I agreed to meet him for a drink in his neighbourhood.
When I found him at the bar, he was already drinking – even though I wasn’t late.  I ordered and we jumped right into a conversation.

But as he spoke, it became clear what kind of a person he was…this was the type of guy who:

- was well-educated and knew how to tell people what they wanted to hear
- thought VERY highly of himself, especially in the looks department
- got drunk, often, and never went home alone
- would probably try to f*ck every pretty young thing that entered his office at work

This boy thought that he was a gift to womankind.
And I sat there on the bar stool, listening to him ramble on about his accomplishments in a bid to impress my pants off [literally], I decided that he needed a shove off of his high horse.

M – I’m trying to think of what celebrity you look like…

H – [very interested since we're talking about his looks, which he's proud of] oh yeah?
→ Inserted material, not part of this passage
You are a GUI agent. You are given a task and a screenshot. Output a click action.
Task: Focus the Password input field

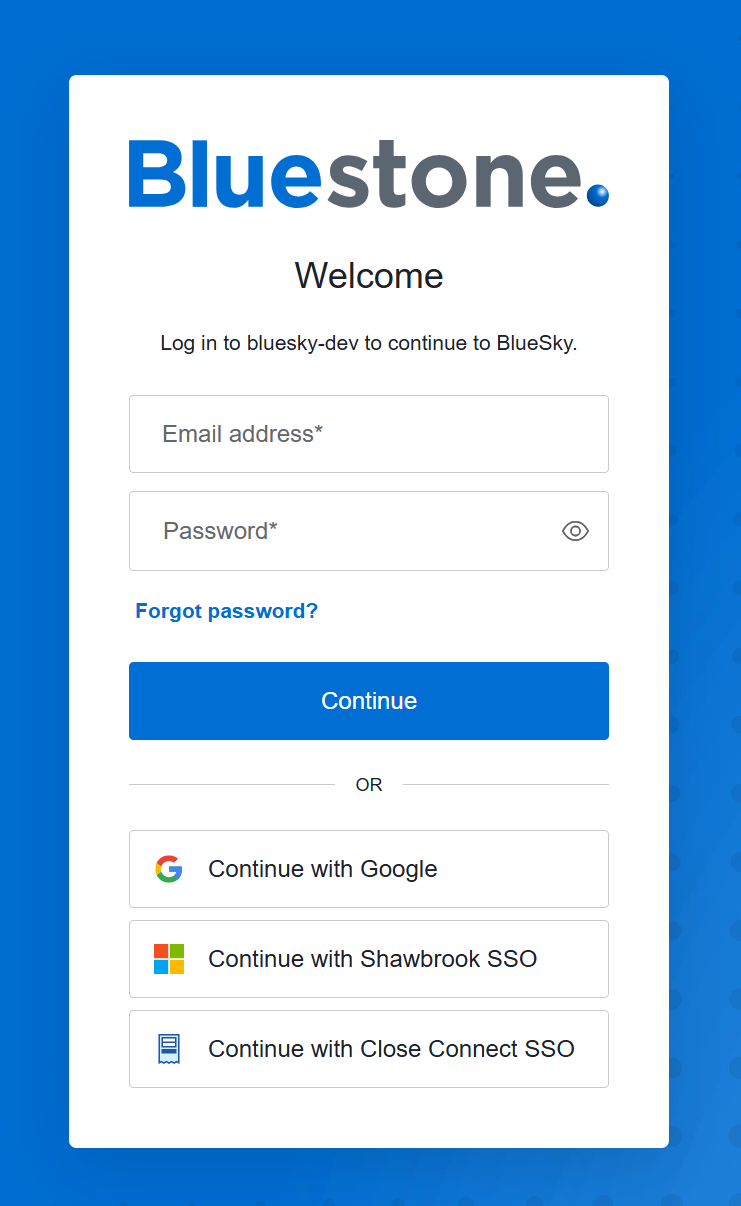coord(340,531)
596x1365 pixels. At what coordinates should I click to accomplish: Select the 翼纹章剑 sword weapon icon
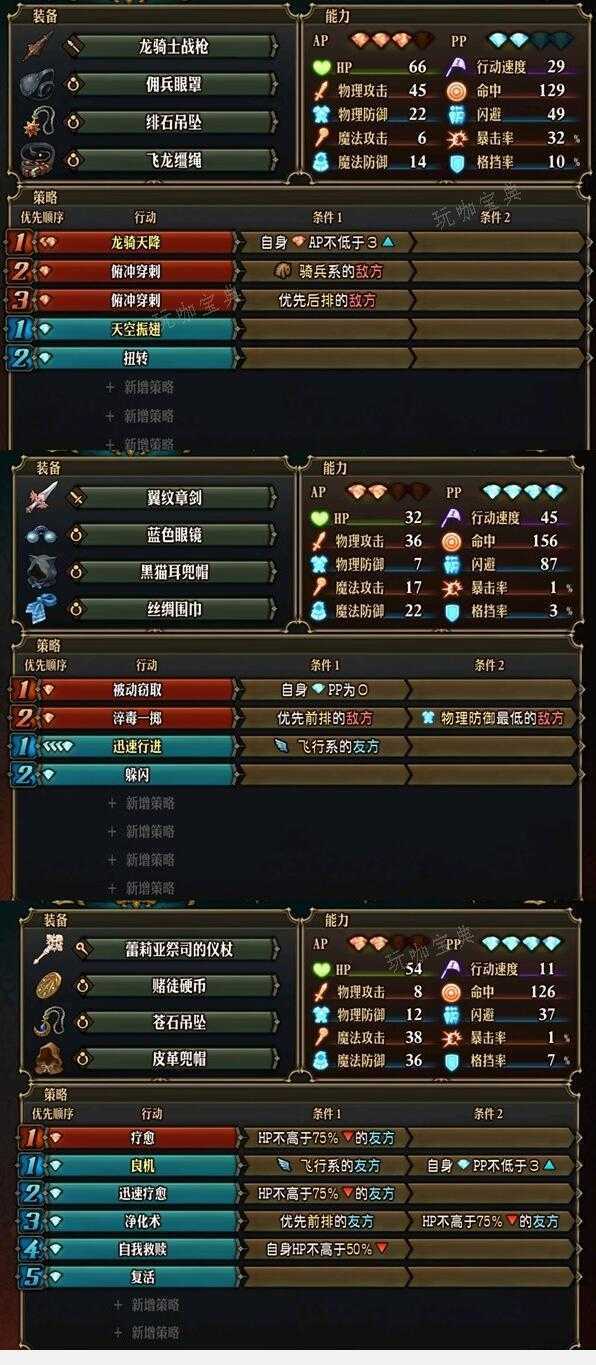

M – yeah, I can’t quite place it…I’d have to say that you’re a combination of two.

H – [biting my hook] go on…who?

M – hmmm…OH!  I’ve got it!

H – [on the edge of his seat, waiting for the ego stroke] – WHO?!?!?

M – you’re a mix of Jeff Probst and Bob Saget!!

I actually watched the wind leaving his sails.
His face dropped, he slouched on his stool, and looked at his [fourth] beer.
I was still on my first.

H – I so do not.

M – no no, really, you do!  Like, if it was possible for them to procreate, you’d be the result!

He really did look like a mix of both men – I wasn’t exaggerating…
But no boy ever wants to hear that he looks like Danny Tanner.

A half hour later [7 drinks for him, and 2 for me], I offered to give him a ride home, since he was on my way and he was a slurry drunk.  I also felt a little badly about bruising his ego.  We pulled up to his place:

H – thanks fer the ride.

M – no problem, thanks for the drinks.

H – umm…ya wanna come in?

M – gee, that’s a swell offer, but you’re slurring and I’ve got an early morning.

H – ah, can’t blame meee fer trying.

M – I’m sure it’s worked before.  Goodnight.

Not surprisingly, he never called again –and I was happy.